CAST AND CREW
Production: Adharsha Chitralaya Pvt Ltd
Direction: Sathya Prabhas Pinisetty
Screenplay: Sathya Prabhas Pinisetty
Story: Sathya Prabhas Pinisetty
Music: Prasan Praveen Shyam
Background score: Prasan Praveen Shyam
Cinematography: Shanmuga Sundaram
Editing: Sabu Joseph
Art direction: Amaran
There cannot be a better material for films than Thirukkural. Universal messages wrapped in two lines, ironical, sweet at times and also really short. Yagavarayinum Naa Kaakka is one such film based on a disclaimer, actually a pick from one of Thiruvalluvar’s masterpieces – Exercise caution on your tongue.
Fondly called as YNK, this action-drama-thriller written and directed by Aadhi’s elder brother Sathya Prabhas Pinisetty is a genuine, properly sketched (mock)tale of friendship, love, hatred and possessiveness.
The film has got too much to tell, but the intention has its perks. When the friction of the tongue can create words, it can also lead to unforeseen, unexpected and disastrous events, which is what YNK deals with.
YNK is one movie that’s justified by everything in store to define it with the parliamentary term called commercial cinema, but also creates an impactful experience in the end. With the first half getting all the explanations for the story and some fillers, core plot and the actual high points get established only post the interval block and goes on till the climax while spoon-feeding the emotional journey of the characters through montages.
Consciously negating the songs and the over-detailing of scenarios would have tightened the film a bit more and cut down the long runtime, though.

Pixel coordinate grounding data:
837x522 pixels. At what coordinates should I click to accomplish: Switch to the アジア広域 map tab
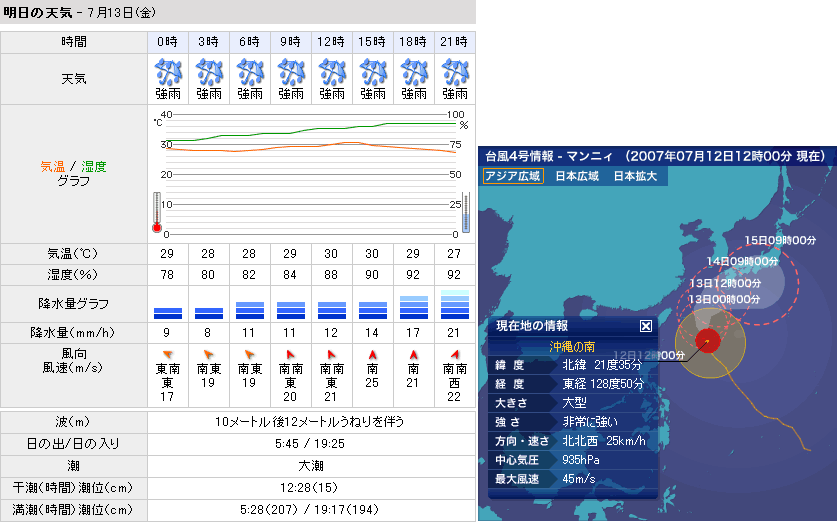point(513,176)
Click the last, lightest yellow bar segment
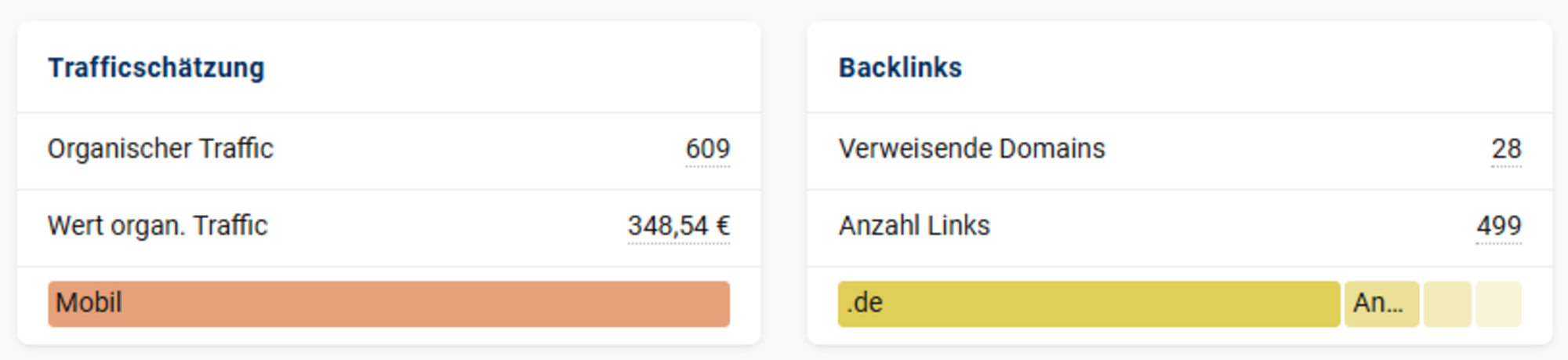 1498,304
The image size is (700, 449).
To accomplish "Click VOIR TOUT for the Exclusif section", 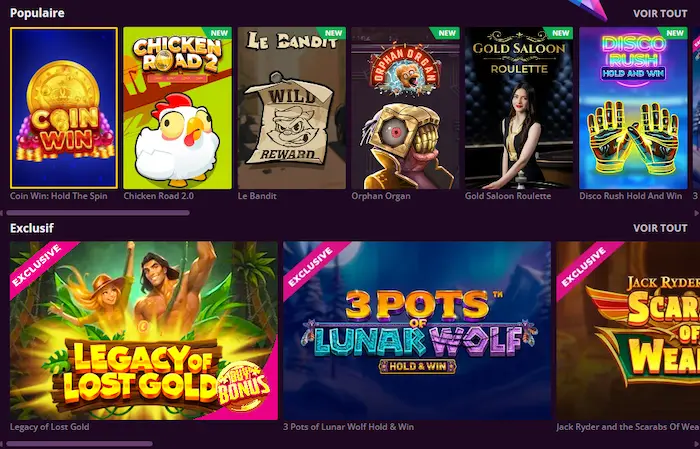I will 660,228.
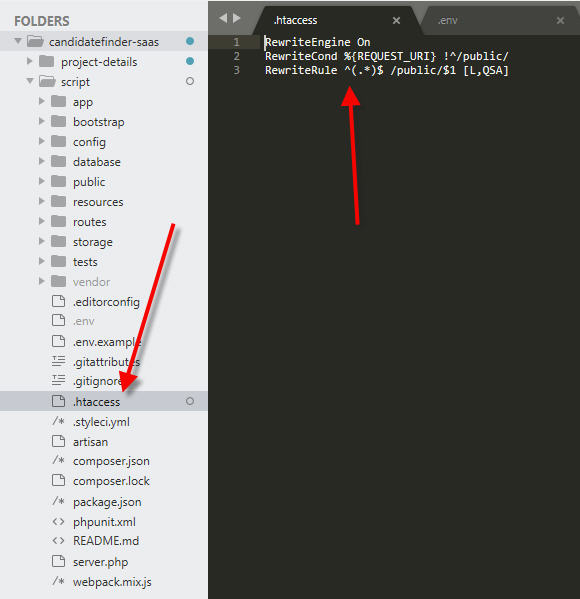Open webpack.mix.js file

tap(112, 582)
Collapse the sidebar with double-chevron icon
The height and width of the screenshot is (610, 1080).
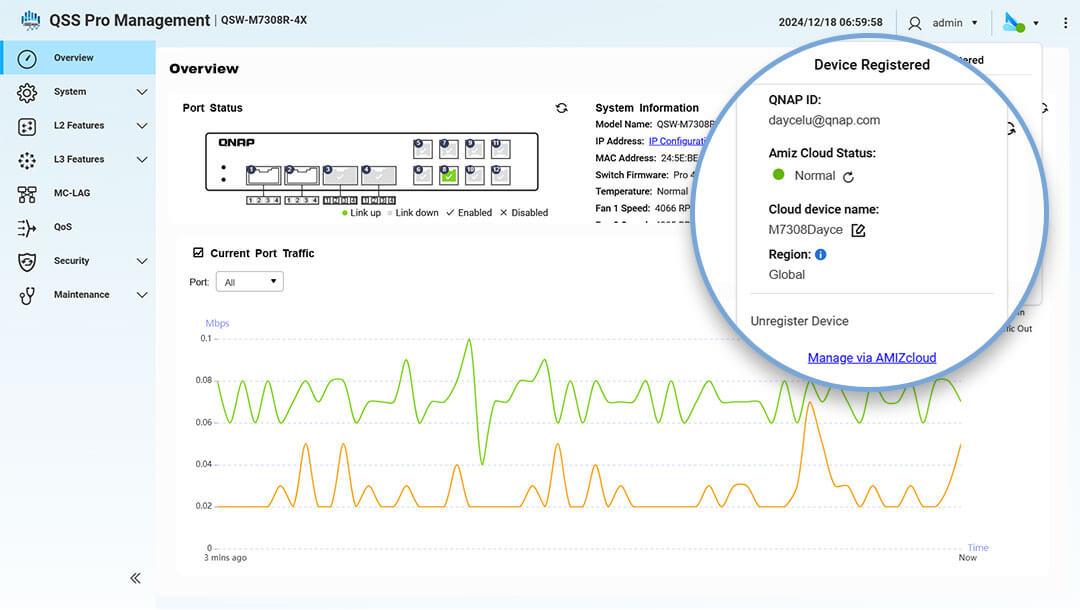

Your tasks:
• A. According to the film review, what message from Thiruvalluvar is Yagavarayinum Naa Kaakka based on?
• B. Write the next part of the review of Yagavarayinum Naa Kaakka, picking up after its last sentence.

Responses to the exercise:
• A. Exercise caution on your tongue.

• B.
With nothing much to complain, the director capitalizes on the non-linear narration to accentuate the story with acceptable twists, but the foreplay takes long time before hitting the g-spot of the screenplay. Extra attention to the clichés and the cinematic liberties would have made YNK a little better than what it is.
Exploiting Aadhi and his vitalities to the fullest, Sathya provides a strong comeback for his brother. With a dream cast, the director has utilized them to their fullest, through interesting character detailing and placing.
Mithun Da anchoring the film on one side with his mightiness, the other side of the raft is equally balanced with Aadhi, Shyam, Shree Karthik and Sidharth as friends along with a slew of other artists like Nikki Galrani, Nasser, Aadukalam Naren, Kitty, Harish Uthaman, Richa Pallod and the indomitable Pasupathy.
Credits to the harmony between the director and the national award winning editor Sabu Joseph, the film doesn’t become a confused cluster of scenes, but a neatly arranged and grippingly packed (to an extent) film except for few dips and turns.
Before attempting on pointing out the best portions, stereotypical elements like the dissatisfied father, an innocent mother, the quintessential love track and the capacity of the hero to fight could have been differently treated. Nikki Galrani rides a bullet, pulls off a non-stop mile long dialogue and dubs for herself with precision. Her infectious enthusiasm is a huge plus.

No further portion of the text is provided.